According to the results of a meta-analysis of ESRD patients, the upper limit of the reference range of PCT should be set higher than that in normal individuals [10]. Herget-Rosenthal et al. [2] suggested that 1.5 ng/ml was an appropriate cutoff point for serum PCT to detect severe infection or sepsis in hemodialytic patients. In the present study, the baseline PCT levels in dialytic patients were almost same as those of healthy individuals. However, 21.6 % of 125 patients and even 12.4 % of 89 patients with normal CRP and white blood cell counts showed PCT more than 0.3 ng/ml. Therefore, actual cutoff value of the baseline PCT in hemodialytic patients might be higher than that in healthy individuals.

Recently, the efficacy of PCT-guided antibiotic therapy for patients with severe sepsis has been investigated [11]. The study recommended that the PCT levels to initiate and discontinue antibiotic therapy be determined differently according to the individual conditions. For utilization of PCT as a guide for antibiotic chemotherapy in HD patients, it is essential to determine the normal range of PCT in the patients. Because the present study provided only preliminary data, further study to determine the normal range is needed.

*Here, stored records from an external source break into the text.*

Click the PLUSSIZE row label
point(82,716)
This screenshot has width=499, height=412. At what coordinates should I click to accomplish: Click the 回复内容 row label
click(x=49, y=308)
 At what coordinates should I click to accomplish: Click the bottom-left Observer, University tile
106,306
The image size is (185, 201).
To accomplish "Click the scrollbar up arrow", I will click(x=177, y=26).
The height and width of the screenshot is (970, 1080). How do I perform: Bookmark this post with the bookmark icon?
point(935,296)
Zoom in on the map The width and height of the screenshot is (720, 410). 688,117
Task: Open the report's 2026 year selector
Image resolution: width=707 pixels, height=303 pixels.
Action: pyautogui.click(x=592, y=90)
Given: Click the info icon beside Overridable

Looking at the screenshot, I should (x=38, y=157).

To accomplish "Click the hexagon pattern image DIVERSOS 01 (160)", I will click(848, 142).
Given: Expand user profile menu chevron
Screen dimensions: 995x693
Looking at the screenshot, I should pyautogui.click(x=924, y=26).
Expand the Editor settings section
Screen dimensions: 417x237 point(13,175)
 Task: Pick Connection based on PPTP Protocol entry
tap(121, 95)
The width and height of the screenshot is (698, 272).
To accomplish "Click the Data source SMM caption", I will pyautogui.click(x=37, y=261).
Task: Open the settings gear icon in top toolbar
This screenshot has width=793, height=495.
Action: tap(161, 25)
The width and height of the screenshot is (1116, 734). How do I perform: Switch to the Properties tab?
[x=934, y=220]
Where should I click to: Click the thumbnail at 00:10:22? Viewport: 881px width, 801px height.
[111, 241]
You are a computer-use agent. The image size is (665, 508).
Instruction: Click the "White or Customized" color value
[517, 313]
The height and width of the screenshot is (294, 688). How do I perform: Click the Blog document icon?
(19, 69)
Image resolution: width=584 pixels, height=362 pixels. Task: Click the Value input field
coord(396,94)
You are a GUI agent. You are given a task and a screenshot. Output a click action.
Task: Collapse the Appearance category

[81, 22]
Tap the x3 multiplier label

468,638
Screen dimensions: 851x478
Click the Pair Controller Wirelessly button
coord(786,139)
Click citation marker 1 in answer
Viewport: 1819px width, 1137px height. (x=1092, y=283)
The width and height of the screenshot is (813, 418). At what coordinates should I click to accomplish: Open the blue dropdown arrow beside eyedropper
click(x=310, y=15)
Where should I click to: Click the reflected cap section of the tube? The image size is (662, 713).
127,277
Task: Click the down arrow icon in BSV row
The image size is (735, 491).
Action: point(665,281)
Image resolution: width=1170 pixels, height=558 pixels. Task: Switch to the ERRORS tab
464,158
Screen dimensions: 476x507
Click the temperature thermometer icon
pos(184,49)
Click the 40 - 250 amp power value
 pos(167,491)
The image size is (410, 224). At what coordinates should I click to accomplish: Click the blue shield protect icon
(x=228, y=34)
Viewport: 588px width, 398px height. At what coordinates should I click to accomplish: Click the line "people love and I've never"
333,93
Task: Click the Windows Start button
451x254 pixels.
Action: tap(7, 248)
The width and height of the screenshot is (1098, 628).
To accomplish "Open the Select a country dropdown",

A major limitation of this study is that we could not absolutely determine that the patients were free of infection including localized infection. PCT is known as a useful marker for systemic bacterial infection or sepsis. At least, systemic bacterial infection and sepsis could be rule out in this series because all of them were healthy and did not have clinical signs such as fever or poor general condition. Therefore, we thought that the results of our study was extremely important finding although further investigations are needed to clarify that serum PCT can be elevated in dialytic patients with localized infection. In addition, the number of patients in this study was relatively small, and larger studies are needed to determine the reference range in dialytic patients.


Most of the patients with hemodialysis showed normal PCT. However, a not negligible number of them had higher baseline PCT level than those in healthy individuals. In 7.2 % of them, serum PCT exceeded the cutoff point for sepsis in healthy individuals. Impairment of renal function and hemodialytic status may affect the PCT level.